Copy out only the lines from the line with "How do I perform: Click the 行业动态" to the line with "Image resolution: width=2302", changing "sidebar" to "side panel" and leaving everything else untouched.

━━━━━━━━━━

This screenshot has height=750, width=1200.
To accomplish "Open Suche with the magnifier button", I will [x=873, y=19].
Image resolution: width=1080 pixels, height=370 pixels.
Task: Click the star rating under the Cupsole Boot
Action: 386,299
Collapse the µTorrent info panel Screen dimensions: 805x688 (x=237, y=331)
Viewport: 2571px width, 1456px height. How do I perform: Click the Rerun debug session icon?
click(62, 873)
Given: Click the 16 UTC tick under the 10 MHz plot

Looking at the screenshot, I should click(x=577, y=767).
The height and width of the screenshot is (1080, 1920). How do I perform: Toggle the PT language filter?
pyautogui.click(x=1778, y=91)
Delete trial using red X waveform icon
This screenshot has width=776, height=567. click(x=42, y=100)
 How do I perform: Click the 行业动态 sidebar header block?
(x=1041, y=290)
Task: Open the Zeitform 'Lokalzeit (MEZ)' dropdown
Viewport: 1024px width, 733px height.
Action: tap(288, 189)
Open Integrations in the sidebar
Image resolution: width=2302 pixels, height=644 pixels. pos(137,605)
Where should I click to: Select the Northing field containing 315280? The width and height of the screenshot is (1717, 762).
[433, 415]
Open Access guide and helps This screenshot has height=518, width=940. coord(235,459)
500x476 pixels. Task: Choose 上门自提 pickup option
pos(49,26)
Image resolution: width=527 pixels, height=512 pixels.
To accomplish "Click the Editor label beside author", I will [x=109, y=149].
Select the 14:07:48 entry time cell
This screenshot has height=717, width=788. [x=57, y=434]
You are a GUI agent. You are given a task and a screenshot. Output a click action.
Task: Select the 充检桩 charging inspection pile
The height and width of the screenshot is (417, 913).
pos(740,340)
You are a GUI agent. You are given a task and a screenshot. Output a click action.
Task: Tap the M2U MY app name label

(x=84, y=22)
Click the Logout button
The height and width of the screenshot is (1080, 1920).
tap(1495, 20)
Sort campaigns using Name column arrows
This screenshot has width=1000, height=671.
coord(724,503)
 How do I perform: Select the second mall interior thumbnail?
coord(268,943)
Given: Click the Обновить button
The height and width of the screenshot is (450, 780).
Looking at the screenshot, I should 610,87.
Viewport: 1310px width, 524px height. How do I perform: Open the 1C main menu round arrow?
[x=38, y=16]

━━━━━━━━━━

* _Result of the task_:
 How do I perform: Click the 行业动态 side panel header block?
(x=1041, y=290)
Task: Open the Zeitform 'Lokalzeit (MEZ)' dropdown
Viewport: 1024px width, 733px height.
Action: tap(288, 189)
Open Integrations in the side panel
Image resolution: width=2302 pixels, height=644 pixels. pos(137,605)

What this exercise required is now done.